Does any aspect of the parsha arouse your passion? Does something seem unfair, exciting, frightening, peculiar, missing, or momentous? Trust your gut. Places in your portion that arouse strong feelings in you are where you, personally, will be best able to mine for meaning.

     Here’s an example of a d’var Torah based on a passionate awareness. It is for the parsha known as Chukat (pronounced khu-kaht, there’s no “ch” sound in Hebrew) (Numbers 19:1–22:1):

"In my Torah portion, Moses and Aaron learn they will not enter the promised land because instead of listening precisely to God’s instructions for finding water, Moses hits a rock instead of speaking to it. It is amazing to see that Moses disobeys God. How could this be?

     By looking back just before this portion, I discovered that Moses’ and Aaron’s sister Miriam has just died. She not only arranged for the princess to find baby Moses in the water, she also had a talent for finding water and leading the people in dance and song. Lively Miriam helped the people survive in the wilderness through her special talents. Now that she is gone, they have to figure out how to go on without her.

     I’ve noticed that people do strange things when they are very sad; sometimes they get angry with God. That’s how I felt when a classmate died of leukemia; I was very angry with God. I’m older now, and my ways of thinking have changed; now I pray for the courage to dedicate my life to working for a cure, and I believe that acts of nature aren’t personal.

     But in the Torah, why doesn’t Moses get understanding for his anger from God? Surely what he did can be forgiven when you think of the circumstances.

     I think it’s because he wasn’t able to control himself in front of the people. Leaders have such a strong sense of responsibility that they might think they can’t take a day off.

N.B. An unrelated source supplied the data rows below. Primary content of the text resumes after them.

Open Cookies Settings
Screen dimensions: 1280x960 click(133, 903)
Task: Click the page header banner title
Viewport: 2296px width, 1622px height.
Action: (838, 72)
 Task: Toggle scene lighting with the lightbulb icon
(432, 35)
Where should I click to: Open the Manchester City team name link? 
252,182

But leaders need to be able to prepare someone else to lead long in advance of when a problem arises. Then when something devastating happens in their personal lives, people don’t have to worry that they will try to function when it is not humanly possible.

     Leaders are only human, and I believe this story about Moses is to teach about the importance of knowing when you are fit to lead, to go to work, to parent, or even to captain a school team, and when not. It seems to me this applies today, at home and in the government.

     Let’s all try to learn from Moses’ mistake. I have three blessings to give today:

     The first is for all the leaders in the room to have the wisdom to know when not to go to work. Sometimes the work you need to do is at home and inside yourself.

     My second blessing is for all of us to do what we can to eat and exercise and support ourselves to live in good health.

     My third blessing is also for all of us. In the course of life, we will all lose someone to a terrible disease. Judaism teaches that we are partners with God in creation. May we all be blessed to have the ability and actively support medical research. Thank you."

:This d’var Torah used the p’shat of the story, the simple facts, to support important emotional insights about major challenges we all face in life. This is one effective way to approach creating a d’var Torah.